**DATA SUPPLIED:**

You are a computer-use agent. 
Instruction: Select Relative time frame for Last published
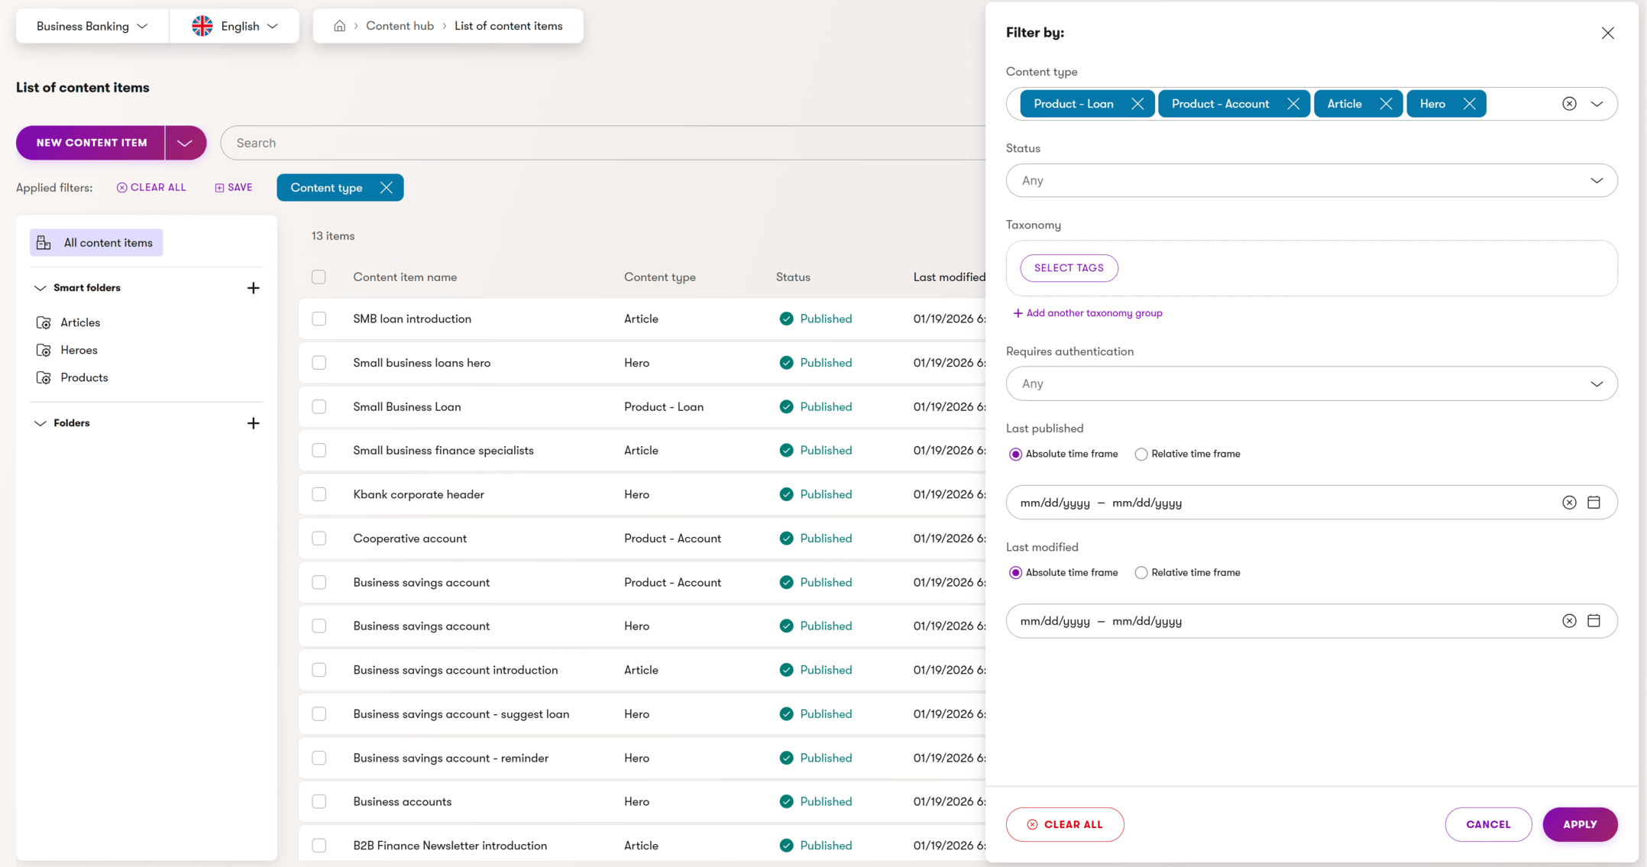tap(1141, 454)
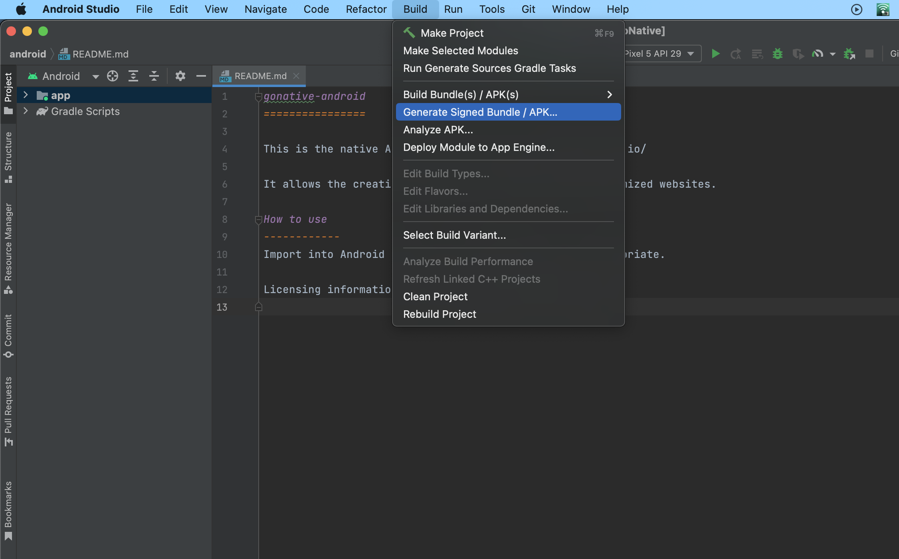Toggle the Resource Manager tool window
899x559 pixels.
click(8, 248)
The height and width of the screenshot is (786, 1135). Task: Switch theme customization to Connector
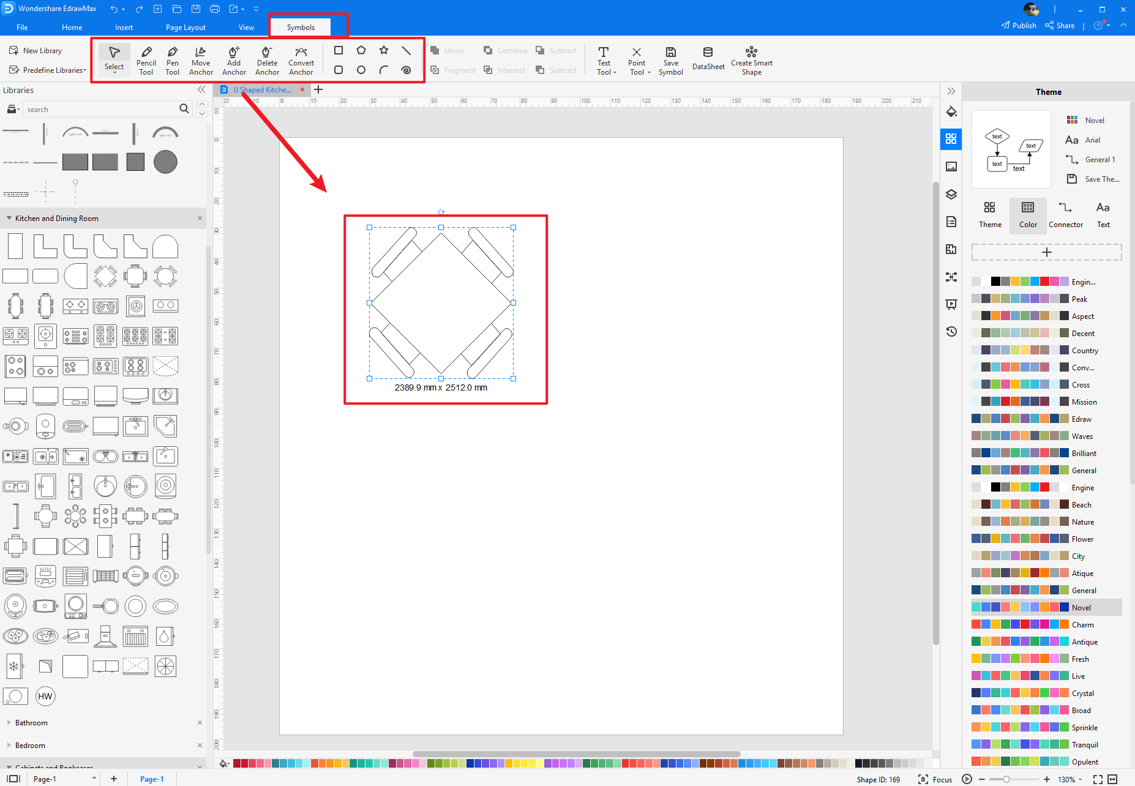pos(1065,214)
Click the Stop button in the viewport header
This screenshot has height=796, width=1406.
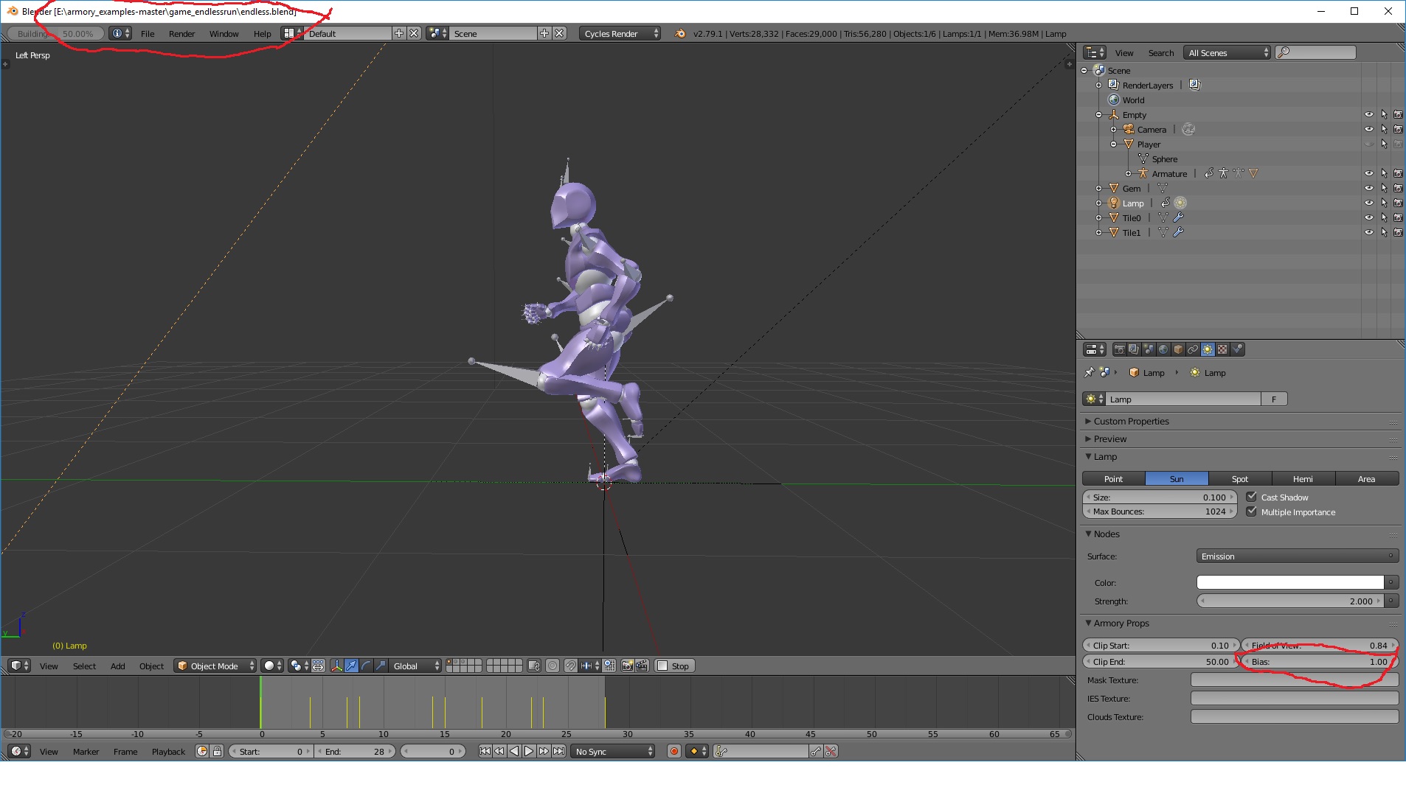673,666
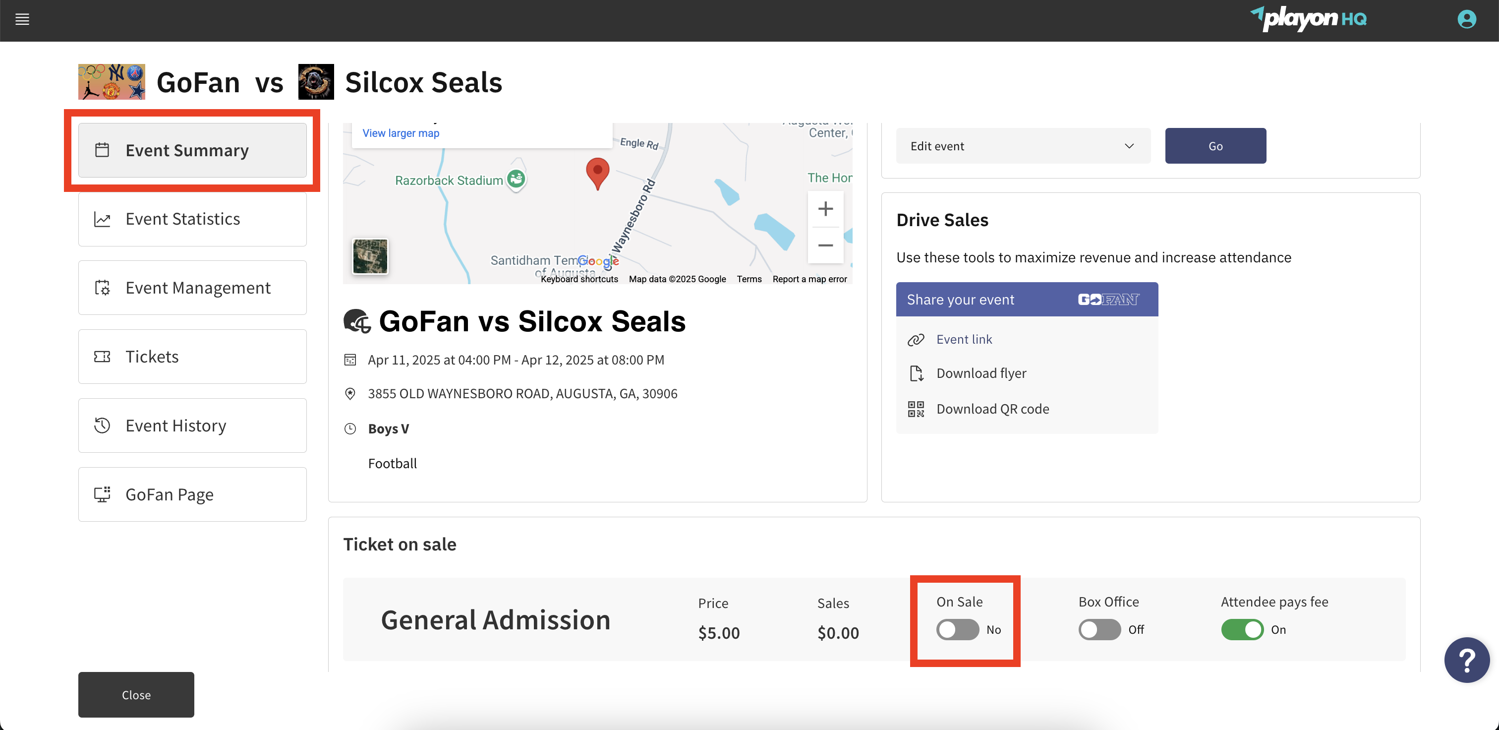Click the Event link option

tap(964, 339)
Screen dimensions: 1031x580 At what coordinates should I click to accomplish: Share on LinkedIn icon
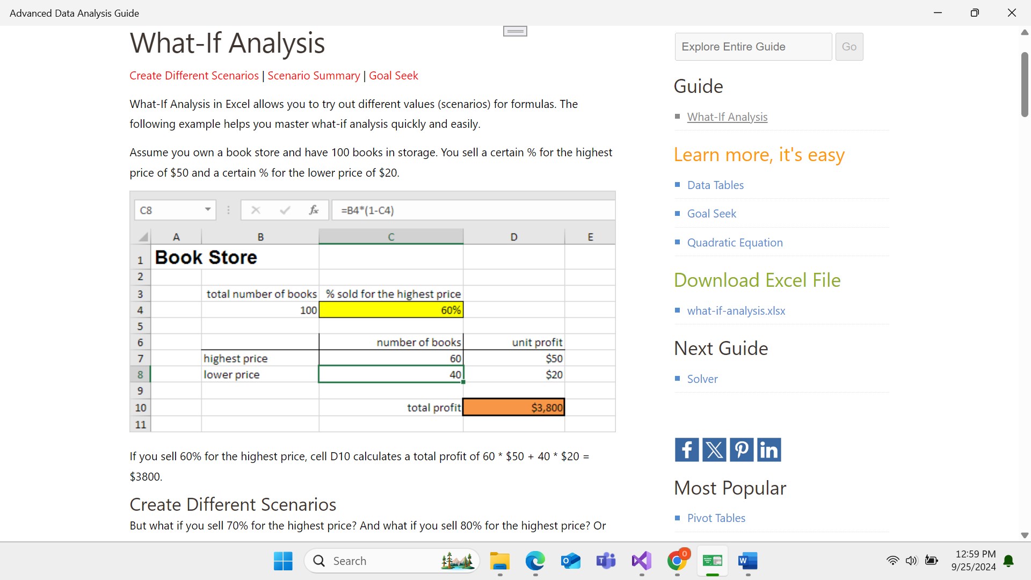(768, 450)
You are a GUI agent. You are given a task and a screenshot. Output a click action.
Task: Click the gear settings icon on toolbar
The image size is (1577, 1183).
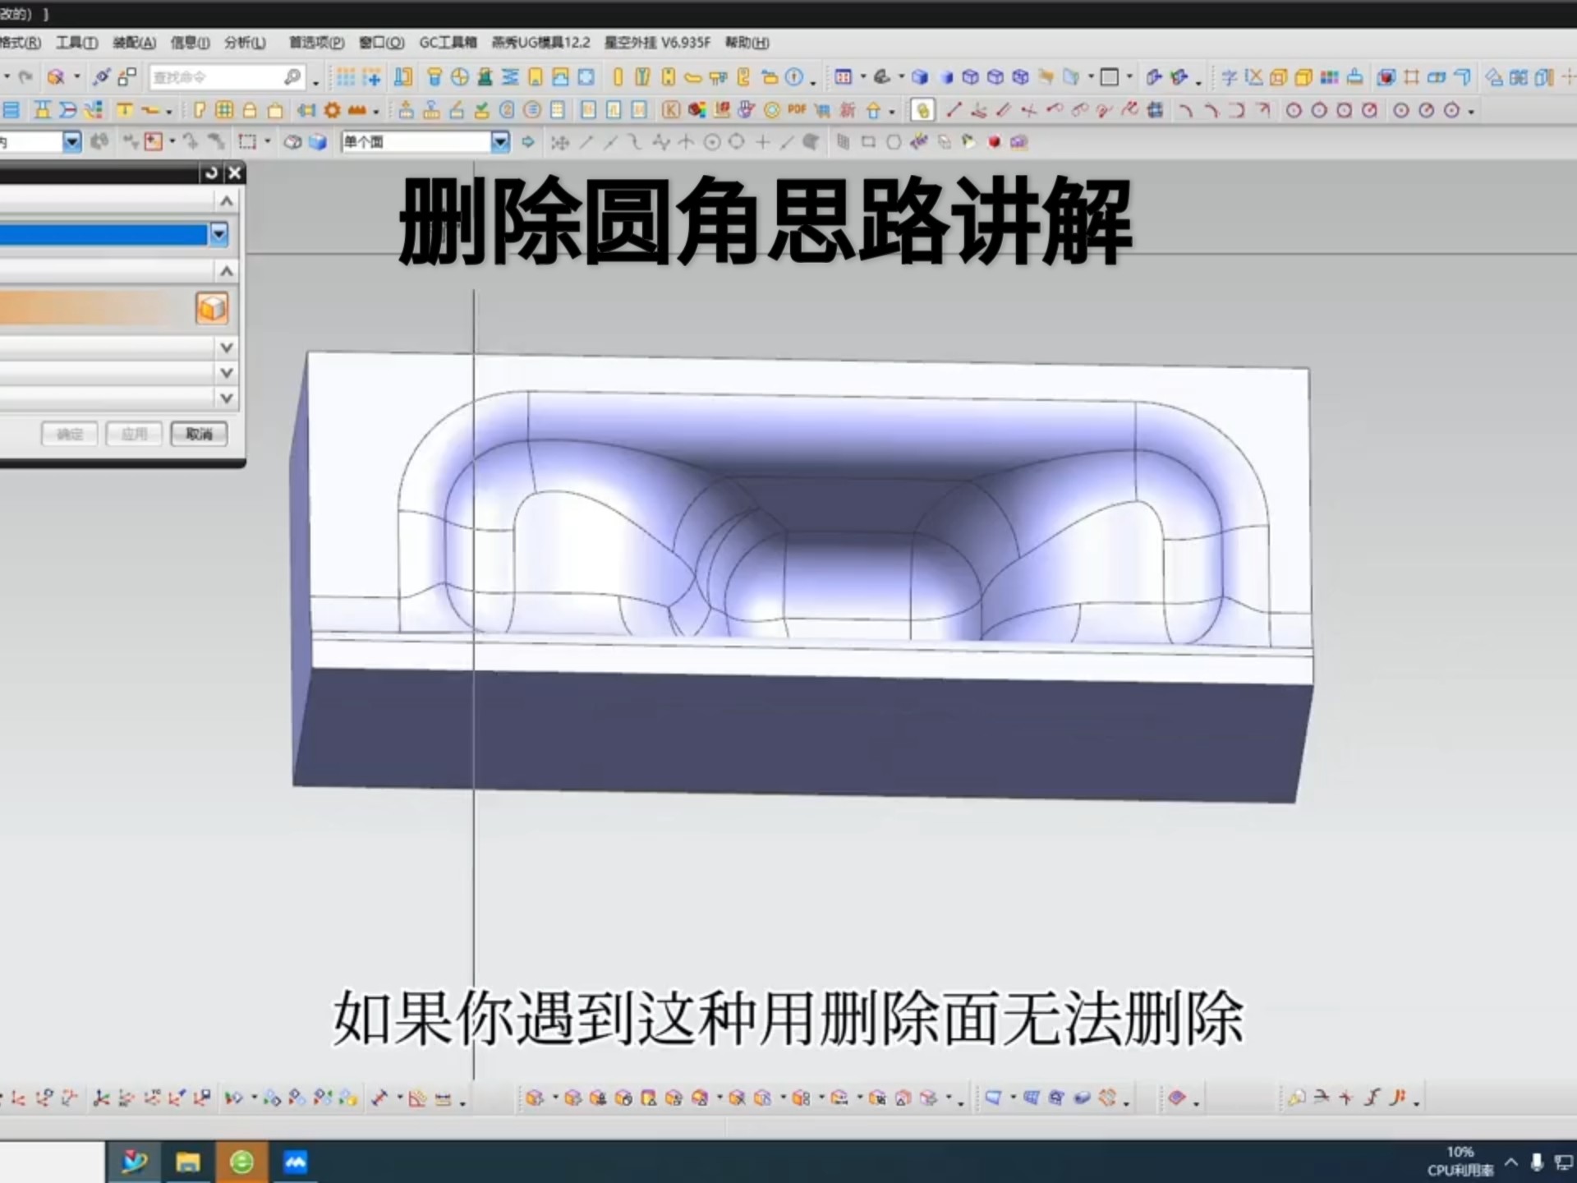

**WHAT THIS TASK INVOLVES:** Set down, word for word, only the lines running from the line with "The height and" through the final line of the entries above, omitting all pictures.

**EXERCISE SOLUTION:**
The height and width of the screenshot is (786, 1135). Task: Switch theme customization to Connector
pos(1065,214)
Click the Stop button in the viewport header
This screenshot has height=796, width=1406.
673,666
Click the Event link option

tap(964, 339)
Screen dimensions: 1031x580 At what coordinates should I click to accomplish: Share on LinkedIn icon
(768, 450)
You are a GUI agent. You are given a task and a screenshot. Output a click action.
Task: Click the gear settings icon on toolbar
The image size is (1577, 1183).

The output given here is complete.